HOPE FOR FARMERS. Will coconut farmers, among the poorest Filipinos, finally benefit from the coco levy funds?

File photo from Shutterstock

After vetoing versions of the bill in 2019, President Rodrigo Duterte puts in place a trust fund meant to improve the lives of coconut farmers and modernize the coconut industry

Philippine President Rodrigo Duterte signed into law a bill that creates a trust fund meant to benefit coconut farmers and their families, and reconstitutes the Philippine Coconut Authority (PCA) to better implement programs to improve the coconut sector.

The new Republic Act No. 11524 or the Coconut Farmers and Industry Trust Fund Act, was signed by Duterte on Friday, February 26. (Scroll to the bottom of the page to see a copy of the law.)

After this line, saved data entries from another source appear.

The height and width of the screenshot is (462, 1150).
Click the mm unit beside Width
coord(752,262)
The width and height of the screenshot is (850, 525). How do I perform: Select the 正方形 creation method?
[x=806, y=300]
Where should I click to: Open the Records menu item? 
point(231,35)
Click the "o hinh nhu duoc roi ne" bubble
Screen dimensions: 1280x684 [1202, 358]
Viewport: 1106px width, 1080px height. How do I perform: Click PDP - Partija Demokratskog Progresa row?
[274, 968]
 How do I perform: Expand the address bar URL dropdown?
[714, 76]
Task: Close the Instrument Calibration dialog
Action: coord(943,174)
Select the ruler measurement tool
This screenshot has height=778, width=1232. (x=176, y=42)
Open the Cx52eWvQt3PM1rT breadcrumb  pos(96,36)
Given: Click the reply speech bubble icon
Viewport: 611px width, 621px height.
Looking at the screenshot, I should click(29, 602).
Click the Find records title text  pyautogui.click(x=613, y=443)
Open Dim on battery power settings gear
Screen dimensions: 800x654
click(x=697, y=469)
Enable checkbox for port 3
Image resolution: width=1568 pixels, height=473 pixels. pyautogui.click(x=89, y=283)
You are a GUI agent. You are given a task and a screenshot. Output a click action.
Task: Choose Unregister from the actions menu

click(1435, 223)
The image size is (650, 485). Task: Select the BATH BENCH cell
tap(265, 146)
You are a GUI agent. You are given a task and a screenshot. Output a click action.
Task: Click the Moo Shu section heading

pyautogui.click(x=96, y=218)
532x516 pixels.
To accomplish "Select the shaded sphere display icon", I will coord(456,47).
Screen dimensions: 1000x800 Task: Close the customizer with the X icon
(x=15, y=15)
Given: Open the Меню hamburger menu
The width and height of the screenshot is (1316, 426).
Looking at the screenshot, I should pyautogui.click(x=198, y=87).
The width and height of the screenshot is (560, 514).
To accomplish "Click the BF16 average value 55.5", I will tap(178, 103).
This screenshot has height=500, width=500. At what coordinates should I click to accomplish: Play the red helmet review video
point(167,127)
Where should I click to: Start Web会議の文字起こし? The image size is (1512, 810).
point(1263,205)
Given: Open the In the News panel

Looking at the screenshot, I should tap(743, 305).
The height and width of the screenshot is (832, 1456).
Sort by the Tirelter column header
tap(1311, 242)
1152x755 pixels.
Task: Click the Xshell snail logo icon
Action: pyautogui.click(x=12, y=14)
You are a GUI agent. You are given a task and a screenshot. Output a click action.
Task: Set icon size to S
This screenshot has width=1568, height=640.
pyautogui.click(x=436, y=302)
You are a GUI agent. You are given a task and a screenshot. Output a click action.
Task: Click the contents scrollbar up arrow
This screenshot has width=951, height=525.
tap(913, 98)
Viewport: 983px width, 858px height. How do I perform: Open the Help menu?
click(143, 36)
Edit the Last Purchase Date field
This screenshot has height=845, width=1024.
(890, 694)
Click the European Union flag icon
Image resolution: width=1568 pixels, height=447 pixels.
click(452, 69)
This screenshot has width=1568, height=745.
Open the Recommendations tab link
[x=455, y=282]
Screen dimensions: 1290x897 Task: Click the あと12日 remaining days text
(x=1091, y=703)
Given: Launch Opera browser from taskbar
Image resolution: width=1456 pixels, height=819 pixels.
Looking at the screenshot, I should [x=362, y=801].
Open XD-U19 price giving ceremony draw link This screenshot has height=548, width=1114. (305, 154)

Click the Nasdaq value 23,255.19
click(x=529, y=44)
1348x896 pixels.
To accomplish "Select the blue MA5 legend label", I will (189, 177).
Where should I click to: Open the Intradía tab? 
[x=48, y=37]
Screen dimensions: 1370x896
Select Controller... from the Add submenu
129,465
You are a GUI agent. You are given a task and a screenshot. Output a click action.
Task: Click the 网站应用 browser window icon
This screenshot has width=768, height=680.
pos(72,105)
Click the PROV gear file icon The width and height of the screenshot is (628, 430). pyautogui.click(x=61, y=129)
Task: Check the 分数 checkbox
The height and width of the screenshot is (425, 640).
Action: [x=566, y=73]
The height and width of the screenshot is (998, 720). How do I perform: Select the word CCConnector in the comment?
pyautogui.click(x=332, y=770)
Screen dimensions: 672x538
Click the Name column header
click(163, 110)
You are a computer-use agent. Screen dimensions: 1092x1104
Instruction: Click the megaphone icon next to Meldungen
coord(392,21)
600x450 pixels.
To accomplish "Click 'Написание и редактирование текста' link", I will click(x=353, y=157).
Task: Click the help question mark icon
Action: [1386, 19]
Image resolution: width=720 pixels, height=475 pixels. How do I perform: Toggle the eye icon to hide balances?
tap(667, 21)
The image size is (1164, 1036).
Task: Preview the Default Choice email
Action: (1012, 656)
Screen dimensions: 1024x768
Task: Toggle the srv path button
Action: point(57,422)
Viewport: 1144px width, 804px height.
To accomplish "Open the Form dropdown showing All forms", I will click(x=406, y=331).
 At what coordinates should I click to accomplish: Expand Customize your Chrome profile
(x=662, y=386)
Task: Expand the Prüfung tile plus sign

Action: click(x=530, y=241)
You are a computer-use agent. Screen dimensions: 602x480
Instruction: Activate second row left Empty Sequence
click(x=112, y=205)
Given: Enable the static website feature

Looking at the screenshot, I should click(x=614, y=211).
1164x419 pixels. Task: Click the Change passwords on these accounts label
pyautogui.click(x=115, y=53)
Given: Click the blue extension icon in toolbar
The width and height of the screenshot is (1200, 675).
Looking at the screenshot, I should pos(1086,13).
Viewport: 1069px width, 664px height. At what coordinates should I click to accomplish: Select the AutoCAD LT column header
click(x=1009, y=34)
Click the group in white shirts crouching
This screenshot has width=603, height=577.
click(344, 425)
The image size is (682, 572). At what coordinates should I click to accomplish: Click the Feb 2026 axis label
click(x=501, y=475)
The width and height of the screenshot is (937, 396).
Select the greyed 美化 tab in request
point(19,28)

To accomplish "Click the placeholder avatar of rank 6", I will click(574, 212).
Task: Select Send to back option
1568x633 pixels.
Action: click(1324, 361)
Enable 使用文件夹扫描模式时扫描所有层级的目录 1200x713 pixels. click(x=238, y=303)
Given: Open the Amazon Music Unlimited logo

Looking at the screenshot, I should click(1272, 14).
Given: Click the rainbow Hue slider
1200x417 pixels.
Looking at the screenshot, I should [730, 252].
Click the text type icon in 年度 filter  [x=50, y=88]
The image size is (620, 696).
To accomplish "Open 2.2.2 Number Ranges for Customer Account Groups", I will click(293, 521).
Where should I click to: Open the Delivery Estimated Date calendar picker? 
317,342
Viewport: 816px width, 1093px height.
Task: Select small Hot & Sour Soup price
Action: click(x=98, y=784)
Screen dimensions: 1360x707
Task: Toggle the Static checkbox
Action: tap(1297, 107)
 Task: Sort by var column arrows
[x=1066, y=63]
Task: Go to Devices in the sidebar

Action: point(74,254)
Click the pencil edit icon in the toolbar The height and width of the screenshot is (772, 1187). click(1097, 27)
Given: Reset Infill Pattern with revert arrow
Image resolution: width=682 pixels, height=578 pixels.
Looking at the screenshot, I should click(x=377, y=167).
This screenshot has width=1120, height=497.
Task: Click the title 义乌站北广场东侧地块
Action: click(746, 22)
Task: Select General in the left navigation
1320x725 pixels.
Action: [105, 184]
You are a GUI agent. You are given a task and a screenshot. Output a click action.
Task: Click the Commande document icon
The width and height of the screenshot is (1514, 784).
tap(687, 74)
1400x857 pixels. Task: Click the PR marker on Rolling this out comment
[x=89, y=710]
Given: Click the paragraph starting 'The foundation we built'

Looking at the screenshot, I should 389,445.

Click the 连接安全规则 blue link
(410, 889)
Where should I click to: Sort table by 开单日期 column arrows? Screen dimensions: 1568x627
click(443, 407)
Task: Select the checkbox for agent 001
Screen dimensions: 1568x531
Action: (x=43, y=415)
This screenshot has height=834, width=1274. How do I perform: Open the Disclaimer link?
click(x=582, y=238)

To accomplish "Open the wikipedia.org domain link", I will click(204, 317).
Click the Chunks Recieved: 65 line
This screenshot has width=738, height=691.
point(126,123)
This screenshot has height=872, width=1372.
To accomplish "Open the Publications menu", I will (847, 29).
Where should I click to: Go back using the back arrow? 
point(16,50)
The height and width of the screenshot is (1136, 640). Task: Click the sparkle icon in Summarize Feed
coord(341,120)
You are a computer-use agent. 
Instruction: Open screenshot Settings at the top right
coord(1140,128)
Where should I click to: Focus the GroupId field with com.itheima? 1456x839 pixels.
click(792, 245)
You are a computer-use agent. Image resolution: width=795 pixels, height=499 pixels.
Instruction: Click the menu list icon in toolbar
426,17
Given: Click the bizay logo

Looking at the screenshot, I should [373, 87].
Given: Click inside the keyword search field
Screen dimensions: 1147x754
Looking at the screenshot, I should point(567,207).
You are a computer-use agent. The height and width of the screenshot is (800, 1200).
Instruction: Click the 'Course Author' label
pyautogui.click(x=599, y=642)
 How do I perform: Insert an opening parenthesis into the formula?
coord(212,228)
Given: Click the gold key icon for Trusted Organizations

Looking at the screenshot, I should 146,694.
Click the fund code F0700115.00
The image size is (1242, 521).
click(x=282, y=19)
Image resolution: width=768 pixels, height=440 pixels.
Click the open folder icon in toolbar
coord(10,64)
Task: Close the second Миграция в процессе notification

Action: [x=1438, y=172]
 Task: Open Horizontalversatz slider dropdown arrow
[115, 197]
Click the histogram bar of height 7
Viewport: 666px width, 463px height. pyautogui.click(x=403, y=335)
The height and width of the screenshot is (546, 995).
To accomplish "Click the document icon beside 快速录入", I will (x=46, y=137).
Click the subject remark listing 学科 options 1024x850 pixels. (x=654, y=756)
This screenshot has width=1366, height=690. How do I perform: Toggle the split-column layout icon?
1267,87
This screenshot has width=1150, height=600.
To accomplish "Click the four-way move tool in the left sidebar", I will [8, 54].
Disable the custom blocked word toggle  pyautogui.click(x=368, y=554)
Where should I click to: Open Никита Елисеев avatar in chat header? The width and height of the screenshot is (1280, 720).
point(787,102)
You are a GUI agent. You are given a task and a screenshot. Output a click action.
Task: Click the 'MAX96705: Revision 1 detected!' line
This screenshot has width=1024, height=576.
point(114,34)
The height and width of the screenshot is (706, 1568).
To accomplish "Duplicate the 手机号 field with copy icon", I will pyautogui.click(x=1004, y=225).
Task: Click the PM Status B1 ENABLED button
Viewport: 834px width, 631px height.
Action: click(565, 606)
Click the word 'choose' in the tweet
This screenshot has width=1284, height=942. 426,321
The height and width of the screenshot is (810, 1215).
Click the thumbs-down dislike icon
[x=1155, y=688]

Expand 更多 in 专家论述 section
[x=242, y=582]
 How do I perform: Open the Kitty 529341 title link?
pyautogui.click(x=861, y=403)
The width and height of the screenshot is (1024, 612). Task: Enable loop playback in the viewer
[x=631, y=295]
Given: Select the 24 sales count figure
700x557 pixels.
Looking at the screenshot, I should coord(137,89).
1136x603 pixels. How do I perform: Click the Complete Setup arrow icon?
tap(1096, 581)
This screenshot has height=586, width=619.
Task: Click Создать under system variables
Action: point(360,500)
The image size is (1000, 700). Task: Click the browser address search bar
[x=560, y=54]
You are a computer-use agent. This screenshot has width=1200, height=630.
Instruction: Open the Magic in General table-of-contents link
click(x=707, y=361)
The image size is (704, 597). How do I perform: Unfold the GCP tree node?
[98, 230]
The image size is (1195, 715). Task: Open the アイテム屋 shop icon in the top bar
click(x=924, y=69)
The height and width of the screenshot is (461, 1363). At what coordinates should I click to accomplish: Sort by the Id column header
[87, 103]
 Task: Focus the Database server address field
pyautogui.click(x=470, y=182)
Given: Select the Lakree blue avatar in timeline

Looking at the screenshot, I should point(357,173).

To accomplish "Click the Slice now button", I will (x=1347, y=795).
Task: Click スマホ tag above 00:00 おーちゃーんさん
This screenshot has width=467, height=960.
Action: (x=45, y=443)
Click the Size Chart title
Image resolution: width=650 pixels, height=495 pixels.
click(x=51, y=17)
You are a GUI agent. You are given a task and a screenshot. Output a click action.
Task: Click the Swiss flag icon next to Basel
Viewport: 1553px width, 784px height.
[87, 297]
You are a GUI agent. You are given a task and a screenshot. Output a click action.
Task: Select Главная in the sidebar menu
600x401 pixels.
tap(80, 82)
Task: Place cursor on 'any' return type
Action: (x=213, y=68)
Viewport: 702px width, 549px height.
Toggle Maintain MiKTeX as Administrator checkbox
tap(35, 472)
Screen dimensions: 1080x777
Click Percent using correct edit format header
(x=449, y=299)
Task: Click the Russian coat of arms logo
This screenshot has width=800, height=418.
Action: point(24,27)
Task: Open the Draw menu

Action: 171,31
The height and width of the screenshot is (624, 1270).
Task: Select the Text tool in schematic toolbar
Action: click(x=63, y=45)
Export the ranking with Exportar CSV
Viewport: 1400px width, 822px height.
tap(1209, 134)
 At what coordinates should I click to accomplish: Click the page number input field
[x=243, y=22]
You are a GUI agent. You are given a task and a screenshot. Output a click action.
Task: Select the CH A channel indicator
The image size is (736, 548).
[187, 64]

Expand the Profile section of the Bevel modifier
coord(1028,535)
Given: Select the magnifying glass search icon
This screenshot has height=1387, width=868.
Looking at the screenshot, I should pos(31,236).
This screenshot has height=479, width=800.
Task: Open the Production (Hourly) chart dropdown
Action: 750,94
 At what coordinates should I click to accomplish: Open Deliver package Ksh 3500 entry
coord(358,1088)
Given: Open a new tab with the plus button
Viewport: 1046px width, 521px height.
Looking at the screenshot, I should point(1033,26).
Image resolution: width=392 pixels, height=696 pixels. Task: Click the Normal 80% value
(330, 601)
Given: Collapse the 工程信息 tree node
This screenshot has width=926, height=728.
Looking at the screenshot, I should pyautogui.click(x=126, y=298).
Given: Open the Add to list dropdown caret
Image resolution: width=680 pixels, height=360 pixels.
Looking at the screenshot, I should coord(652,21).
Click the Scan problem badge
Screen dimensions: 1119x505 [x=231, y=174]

His signature comes two years after he had vetoed two bills intending to create such a fund and change the composition of the PCA board. The vetoes had dismayed farmers and lawmakers since Duterte, as a presidential candidate, had promised to “return” the coconut levy funds to farmers within the first 100 days of his presidency.

Through the new law, coconut levy funds paid by coconut farmers during the Marcos regime will now be placed in a trust fund that will shoulder the implementation of a Coconut Farmers and Industry Development Plan, and benefit farmers through scholarships and health programs.

The plan is supposed to improve the income and quality of life of coconut farmers, who are defined as owners or leaseholders of coconut land that is not more than 5 hectares, tenants who supervise coconut farms, and laborers or farmers who harvest nuts and processes copra as a major source of livelihood.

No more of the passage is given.